[Opening MATERIAL FOR THE TASK section]
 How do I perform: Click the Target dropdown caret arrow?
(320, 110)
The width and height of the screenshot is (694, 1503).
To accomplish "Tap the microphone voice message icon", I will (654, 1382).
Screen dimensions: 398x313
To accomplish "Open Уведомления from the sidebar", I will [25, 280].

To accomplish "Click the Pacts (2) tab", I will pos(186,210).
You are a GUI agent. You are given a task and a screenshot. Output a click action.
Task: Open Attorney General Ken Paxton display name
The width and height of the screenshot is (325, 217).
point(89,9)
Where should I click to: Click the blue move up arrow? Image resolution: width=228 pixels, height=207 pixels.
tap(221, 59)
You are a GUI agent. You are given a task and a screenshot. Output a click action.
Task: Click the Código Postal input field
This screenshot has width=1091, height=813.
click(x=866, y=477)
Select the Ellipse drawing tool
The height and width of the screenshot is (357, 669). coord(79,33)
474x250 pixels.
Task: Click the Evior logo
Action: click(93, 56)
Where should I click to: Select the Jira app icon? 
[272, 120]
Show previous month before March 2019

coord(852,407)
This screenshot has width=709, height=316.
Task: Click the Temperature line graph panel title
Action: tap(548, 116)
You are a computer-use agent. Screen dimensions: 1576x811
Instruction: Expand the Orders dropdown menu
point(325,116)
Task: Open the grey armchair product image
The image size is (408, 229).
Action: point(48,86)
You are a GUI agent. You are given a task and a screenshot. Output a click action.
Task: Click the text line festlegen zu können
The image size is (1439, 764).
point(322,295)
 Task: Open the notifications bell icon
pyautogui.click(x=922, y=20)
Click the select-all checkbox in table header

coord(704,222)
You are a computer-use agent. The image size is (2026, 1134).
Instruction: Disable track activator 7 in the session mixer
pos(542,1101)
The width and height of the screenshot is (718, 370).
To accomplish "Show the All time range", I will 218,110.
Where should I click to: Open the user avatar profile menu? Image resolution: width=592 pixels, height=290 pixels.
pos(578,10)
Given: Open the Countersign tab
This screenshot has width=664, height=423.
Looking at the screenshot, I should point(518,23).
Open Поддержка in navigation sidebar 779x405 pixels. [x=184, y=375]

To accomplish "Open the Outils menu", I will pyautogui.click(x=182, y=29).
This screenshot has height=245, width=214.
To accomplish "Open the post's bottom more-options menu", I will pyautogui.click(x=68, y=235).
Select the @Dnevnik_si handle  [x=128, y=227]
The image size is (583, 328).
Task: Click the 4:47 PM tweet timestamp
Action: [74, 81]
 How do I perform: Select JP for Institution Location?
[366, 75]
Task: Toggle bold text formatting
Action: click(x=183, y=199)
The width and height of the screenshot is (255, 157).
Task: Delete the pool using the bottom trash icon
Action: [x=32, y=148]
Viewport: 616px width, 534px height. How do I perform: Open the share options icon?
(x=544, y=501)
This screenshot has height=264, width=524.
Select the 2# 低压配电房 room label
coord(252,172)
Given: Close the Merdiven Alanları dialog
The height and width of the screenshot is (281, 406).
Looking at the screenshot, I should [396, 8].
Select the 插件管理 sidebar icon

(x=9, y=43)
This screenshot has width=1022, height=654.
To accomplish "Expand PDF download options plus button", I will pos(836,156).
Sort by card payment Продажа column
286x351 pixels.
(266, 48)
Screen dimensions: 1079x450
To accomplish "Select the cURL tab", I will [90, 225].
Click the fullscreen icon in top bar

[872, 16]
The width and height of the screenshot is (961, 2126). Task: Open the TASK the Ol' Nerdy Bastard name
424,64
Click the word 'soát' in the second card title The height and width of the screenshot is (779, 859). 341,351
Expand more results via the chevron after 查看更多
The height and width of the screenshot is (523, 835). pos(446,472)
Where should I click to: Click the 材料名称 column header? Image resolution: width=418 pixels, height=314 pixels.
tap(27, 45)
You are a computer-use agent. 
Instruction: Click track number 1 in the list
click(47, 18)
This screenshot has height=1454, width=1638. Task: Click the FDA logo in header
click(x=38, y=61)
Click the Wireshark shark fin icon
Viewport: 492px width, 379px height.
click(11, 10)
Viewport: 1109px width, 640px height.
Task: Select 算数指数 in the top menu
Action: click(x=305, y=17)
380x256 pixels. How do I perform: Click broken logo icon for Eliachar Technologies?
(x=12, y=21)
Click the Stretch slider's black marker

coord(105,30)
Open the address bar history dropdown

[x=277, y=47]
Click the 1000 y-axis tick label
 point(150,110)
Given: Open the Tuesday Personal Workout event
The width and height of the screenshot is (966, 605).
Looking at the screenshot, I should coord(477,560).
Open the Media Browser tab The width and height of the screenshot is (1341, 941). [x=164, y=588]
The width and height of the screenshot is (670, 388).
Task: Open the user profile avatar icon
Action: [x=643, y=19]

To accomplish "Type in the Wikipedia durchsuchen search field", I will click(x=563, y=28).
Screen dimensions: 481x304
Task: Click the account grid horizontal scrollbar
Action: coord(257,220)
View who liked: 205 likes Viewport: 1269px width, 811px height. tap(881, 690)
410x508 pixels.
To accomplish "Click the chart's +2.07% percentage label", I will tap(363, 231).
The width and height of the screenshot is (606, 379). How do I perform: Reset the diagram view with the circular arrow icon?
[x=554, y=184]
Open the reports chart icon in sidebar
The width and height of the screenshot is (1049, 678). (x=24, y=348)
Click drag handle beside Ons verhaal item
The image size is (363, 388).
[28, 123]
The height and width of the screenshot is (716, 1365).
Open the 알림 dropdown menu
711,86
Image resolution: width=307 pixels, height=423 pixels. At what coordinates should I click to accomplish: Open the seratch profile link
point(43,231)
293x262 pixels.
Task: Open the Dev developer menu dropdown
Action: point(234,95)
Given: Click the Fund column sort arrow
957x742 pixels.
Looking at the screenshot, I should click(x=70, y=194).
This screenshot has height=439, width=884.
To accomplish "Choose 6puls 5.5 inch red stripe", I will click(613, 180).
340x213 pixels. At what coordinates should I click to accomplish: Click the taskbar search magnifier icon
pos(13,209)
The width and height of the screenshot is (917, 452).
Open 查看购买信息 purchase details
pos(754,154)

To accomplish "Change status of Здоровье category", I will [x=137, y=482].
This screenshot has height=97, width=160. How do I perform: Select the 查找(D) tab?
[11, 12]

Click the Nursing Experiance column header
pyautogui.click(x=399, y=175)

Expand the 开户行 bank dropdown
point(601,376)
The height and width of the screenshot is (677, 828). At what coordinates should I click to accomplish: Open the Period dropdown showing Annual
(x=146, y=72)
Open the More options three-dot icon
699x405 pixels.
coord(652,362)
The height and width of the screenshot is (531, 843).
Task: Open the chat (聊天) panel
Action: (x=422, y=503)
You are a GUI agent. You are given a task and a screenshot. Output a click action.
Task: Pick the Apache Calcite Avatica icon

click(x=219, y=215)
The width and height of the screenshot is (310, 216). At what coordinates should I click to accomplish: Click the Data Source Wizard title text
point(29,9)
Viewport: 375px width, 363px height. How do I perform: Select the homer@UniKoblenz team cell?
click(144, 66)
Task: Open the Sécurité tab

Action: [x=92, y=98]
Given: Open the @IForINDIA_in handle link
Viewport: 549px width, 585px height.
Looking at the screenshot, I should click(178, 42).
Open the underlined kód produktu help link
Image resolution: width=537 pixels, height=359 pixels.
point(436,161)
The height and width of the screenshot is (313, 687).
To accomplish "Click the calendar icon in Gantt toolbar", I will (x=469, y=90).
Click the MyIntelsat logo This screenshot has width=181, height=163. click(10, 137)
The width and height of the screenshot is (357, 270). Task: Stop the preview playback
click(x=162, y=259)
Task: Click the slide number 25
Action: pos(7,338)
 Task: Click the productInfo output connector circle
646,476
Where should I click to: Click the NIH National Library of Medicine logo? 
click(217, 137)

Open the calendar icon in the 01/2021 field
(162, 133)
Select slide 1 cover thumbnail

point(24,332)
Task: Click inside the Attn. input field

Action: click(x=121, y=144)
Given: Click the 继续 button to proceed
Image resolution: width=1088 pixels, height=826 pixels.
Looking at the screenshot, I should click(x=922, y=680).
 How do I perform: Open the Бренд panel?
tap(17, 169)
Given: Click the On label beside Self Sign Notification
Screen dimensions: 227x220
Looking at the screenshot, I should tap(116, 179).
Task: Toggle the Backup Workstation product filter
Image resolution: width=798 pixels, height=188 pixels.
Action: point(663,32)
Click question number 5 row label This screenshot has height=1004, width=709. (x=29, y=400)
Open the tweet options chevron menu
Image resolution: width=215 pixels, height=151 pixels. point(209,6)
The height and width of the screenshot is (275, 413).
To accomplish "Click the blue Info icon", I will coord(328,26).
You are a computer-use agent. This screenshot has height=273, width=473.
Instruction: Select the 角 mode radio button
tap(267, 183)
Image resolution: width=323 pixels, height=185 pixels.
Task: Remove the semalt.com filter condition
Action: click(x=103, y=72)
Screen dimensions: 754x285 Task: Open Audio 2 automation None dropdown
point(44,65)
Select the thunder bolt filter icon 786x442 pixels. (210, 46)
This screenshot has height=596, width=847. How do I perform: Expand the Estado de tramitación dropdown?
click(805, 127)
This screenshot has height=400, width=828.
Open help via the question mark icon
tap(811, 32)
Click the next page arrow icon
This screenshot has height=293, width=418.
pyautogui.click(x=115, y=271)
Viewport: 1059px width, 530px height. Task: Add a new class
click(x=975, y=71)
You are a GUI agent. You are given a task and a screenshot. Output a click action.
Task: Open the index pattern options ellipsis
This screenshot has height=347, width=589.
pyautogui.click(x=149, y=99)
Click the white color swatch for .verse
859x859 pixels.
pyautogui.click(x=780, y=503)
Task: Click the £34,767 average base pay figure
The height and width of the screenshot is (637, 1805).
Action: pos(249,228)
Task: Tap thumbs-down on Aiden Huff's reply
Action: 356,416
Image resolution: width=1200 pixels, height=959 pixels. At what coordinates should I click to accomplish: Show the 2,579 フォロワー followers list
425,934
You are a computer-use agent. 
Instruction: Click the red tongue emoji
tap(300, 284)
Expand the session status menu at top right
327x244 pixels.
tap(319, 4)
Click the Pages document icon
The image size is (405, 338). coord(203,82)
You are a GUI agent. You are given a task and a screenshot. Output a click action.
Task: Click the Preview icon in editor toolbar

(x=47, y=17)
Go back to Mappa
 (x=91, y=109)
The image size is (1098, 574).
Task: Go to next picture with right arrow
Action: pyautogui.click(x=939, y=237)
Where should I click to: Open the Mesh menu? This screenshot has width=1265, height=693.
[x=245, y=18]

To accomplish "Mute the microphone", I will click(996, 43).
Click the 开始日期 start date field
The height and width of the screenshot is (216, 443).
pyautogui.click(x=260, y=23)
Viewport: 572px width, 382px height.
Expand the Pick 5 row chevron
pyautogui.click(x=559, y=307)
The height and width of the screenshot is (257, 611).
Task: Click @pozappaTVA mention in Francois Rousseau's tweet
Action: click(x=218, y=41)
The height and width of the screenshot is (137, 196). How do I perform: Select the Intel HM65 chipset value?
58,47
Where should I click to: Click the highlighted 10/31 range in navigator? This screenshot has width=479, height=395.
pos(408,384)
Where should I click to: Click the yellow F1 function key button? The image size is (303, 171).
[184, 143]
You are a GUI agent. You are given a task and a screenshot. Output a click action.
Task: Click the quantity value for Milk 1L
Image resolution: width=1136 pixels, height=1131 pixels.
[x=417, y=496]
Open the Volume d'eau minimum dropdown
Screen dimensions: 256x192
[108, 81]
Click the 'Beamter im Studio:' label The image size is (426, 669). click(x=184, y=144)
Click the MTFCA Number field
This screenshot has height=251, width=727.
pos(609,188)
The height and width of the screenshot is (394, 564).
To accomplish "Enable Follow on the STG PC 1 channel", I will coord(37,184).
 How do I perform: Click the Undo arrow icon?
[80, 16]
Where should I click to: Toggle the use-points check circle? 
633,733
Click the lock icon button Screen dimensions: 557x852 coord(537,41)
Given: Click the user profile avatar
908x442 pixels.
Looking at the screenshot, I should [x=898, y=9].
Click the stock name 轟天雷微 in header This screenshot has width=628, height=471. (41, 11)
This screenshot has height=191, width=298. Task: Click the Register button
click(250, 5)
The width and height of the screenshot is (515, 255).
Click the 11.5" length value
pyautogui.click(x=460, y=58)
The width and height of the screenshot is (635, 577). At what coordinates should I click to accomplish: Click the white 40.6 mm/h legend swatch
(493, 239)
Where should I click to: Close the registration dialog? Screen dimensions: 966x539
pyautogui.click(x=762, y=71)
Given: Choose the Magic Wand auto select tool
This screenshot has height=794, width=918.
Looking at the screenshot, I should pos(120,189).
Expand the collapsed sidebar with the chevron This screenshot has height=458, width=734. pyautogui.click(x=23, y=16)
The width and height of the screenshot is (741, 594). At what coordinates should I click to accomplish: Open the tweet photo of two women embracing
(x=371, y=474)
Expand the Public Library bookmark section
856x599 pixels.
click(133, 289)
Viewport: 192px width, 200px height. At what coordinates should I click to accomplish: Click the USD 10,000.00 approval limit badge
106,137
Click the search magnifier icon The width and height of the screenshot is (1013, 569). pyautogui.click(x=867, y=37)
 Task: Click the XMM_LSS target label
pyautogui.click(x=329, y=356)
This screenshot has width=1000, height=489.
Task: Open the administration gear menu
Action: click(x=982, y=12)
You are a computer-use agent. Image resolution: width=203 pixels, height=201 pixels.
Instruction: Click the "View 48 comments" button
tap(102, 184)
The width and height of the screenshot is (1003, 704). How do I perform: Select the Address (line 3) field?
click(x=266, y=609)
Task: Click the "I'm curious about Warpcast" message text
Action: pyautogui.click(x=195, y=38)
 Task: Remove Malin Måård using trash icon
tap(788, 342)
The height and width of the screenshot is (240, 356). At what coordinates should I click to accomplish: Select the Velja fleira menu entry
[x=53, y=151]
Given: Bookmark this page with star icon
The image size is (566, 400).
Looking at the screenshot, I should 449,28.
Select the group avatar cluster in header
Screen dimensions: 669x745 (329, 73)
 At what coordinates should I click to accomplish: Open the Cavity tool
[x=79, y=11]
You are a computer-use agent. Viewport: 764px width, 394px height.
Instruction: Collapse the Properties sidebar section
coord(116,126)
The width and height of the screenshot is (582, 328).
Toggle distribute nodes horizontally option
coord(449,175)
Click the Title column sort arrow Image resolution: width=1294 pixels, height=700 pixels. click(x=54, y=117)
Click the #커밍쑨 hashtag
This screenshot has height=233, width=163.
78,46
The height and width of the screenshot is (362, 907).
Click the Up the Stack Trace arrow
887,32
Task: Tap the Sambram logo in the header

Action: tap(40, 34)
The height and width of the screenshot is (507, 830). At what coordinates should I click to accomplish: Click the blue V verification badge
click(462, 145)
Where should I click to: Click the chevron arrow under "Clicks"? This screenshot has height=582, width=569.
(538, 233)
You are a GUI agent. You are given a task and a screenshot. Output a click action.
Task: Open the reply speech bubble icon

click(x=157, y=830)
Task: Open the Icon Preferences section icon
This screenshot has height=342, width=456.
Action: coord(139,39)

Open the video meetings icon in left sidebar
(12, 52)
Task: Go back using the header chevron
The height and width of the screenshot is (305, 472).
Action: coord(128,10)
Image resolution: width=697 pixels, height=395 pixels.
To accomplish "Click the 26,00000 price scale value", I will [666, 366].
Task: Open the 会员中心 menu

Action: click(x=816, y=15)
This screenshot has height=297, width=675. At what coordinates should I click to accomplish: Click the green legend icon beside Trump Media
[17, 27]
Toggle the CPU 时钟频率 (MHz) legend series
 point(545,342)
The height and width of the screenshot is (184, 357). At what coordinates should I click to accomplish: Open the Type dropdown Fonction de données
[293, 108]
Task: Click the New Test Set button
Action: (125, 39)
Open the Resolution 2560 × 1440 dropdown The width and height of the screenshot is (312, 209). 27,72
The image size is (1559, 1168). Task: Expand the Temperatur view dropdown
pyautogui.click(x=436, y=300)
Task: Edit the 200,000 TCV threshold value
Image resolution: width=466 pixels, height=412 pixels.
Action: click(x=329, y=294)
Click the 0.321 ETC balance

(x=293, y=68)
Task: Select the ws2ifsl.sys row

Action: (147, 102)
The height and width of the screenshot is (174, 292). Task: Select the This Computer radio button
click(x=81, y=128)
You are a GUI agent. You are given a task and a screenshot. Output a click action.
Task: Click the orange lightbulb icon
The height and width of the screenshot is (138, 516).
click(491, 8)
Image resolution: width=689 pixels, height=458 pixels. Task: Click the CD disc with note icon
[Closing MATERIAL FOR THE TASK section]
There is a line with "Open the reports chart icon in sidebar" and a line with "Given: Click the Fund column sort arrow" above. Copy exactly those two lines and all lines between them, with nothing else.

Open the reports chart icon in sidebar
The width and height of the screenshot is (1049, 678). (x=24, y=348)
Click drag handle beside Ons verhaal item
The image size is (363, 388).
[28, 123]
The height and width of the screenshot is (716, 1365).
Open the 알림 dropdown menu
711,86
Image resolution: width=307 pixels, height=423 pixels. At what coordinates should I click to accomplish: Open the seratch profile link
point(43,231)
293x262 pixels.
Task: Open the Dev developer menu dropdown
Action: point(234,95)
Given: Click the Fund column sort arrow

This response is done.